### What the exercise asks
Count the lines in the listing below that contain the word "beside", and reply with only that number.

>>>>>

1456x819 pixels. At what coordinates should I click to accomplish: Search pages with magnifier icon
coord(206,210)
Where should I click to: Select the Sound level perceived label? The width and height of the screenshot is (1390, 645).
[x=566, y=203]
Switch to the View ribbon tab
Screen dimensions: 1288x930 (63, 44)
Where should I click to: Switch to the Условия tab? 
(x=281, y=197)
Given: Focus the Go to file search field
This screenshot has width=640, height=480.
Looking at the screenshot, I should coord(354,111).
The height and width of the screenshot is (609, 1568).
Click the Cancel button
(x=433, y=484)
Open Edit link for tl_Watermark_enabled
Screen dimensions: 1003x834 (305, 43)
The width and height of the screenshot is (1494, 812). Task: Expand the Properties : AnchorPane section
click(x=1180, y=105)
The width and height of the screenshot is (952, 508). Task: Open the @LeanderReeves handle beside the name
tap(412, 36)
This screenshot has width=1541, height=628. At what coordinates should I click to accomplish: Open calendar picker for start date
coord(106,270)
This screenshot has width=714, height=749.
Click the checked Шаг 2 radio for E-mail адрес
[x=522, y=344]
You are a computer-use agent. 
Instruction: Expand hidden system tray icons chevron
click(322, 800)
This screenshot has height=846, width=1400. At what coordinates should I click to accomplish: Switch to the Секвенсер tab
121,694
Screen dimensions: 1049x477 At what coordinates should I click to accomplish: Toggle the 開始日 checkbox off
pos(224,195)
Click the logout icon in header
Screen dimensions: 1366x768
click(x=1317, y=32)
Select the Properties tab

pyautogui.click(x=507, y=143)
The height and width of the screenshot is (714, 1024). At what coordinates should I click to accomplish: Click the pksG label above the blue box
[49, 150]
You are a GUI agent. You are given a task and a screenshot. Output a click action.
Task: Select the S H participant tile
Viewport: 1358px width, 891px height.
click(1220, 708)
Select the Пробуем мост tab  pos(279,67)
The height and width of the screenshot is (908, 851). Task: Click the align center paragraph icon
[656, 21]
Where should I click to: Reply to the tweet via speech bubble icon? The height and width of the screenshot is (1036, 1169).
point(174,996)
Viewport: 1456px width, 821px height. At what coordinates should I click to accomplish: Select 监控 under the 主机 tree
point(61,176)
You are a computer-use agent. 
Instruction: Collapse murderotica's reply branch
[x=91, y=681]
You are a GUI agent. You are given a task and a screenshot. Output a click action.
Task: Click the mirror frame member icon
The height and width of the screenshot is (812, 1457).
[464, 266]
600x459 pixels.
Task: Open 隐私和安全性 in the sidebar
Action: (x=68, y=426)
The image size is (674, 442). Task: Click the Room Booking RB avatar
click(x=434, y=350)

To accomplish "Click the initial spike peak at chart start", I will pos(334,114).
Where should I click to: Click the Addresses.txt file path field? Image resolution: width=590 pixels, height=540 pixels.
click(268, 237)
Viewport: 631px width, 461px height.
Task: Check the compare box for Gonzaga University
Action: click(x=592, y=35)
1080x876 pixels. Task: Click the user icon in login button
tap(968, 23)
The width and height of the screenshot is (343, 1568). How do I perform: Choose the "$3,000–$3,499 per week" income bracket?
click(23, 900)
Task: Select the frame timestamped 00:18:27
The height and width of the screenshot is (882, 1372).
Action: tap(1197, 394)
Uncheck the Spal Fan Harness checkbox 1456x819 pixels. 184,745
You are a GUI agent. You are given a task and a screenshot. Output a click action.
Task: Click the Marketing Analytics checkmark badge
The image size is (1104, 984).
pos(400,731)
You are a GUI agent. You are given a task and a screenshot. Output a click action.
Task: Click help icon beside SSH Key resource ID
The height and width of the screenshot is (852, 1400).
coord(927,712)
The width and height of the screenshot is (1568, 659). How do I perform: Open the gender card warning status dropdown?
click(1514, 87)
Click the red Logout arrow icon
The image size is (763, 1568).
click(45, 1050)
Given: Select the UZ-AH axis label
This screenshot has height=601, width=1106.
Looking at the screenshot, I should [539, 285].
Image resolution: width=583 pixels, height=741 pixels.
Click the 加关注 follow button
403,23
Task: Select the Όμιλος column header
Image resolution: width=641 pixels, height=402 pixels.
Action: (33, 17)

<<<<<

### Answer to the task
2